本文126例乳腺癌病例中,C-erbB-2阳性率为62.28%(78/126)随肿瘤组织学分级、TNM分期增加,阳性率逐步增加,表明C-erbB-2的过表达预示肿瘤恶性度增高;C-erbB-2表达阳性组肿瘤平均直径大于阴性组,表明C-erbB-2阳性肿瘤具有更强的局部生长活性。C-erbB-2过表达与淋巴结转移呈正相关,提示该基因过表达与乳腺癌浸润性生物学行为有关,预示乳腺癌浸润性强、转移早。C-erbB-2表达与肿瘤的组织类型、患者年龄无关。
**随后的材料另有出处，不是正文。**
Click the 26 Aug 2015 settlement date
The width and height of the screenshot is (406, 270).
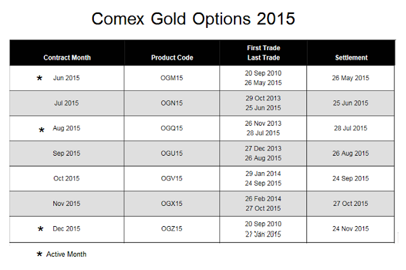click(x=351, y=153)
本组nm23阳性率为71.4%(90/126),与肿瘤的TNM分期和组织学分级明显相关,Ⅰ期阳性表达率及阳性强度明显高于Ⅱ、Ⅲ期,说明nm23缺失的肿瘤具有较强的侵袭性。高分化癌nm23阳性表达率及阳性强度明显高于中低分化癌,说明肿瘤的低分化伴随着nm23的丢失。浸润性小叶癌的nm23表达阳性率及阳性强度均高于浸润性导管癌(非特殊型),说明小叶癌nm23缺失少于导管癌,分化相对较好;癌组织nm23表达与淋巴结转移呈负相关,说明nm23的表达能够抑制乳腺癌的淋巴结转移。nm23的表达与肿瘤直径、患者年龄无关。说明随着肿瘤分化的降低、恶性度的增加,伴随着肿瘤nm23缺失或不表达,nm23的检测有利于判断乳腺癌的转移潜能。
众所周知,抗肿瘤免疫以细胞免疫为主,主要效应细胞为肿瘤浸润的淋巴细胞(tumor infiltrating lymphocyte,TIL),TIL包括细胞毒性T细胞(CTL)、杀伤细胞,这些细胞被认为是抗肿瘤免疫和抑制肿瘤扩展的潜在因素[8]。巨噬细胞通常被认为是肿瘤原位发挥抗肿瘤作用不可缺少的成分,也是扩大细胞免疫反应的重要放大细胞。朱芝玲等[9]用流式细胞仪检测卵巢癌细胞HER-2/neu抗原表达,用免疫组化方法检测上皮性卵巢癌组织中浸润免疫活性细胞分布,发现过度HER-2/neu基因表达高的卵巢癌组织中浸润免疫活性细胞总数和T细胞数均明显减少,提示过度表达HER-2/neu基因的卵巢癌患者临床分期晚可能由于肿瘤局部免疫活性细胞数目减少,使机体免疫监视能力下降,肿瘤细胞逃逸机体免疫杀伤而发生转移。本文在观察乳腺癌间质中淋巴细胞数量的同时,应用CTL和NK细胞的免疫活性物质——粒酶B(Gr-B)来检测乳腺癌组织中免疫细胞的活性,用CD68检测癌组织中巨噬细胞的数量,发现乳腺癌中C-erbB-2表达不同组中未见免疫活性细胞反应的显著差异,表明癌基因C-erbB-2的表达与否对癌间质免疫细胞数目无明显影响,癌基因C-erbB-2与机体免疫活性细胞对肿瘤具有互相独立的影响,可能的原因还需进一步研究。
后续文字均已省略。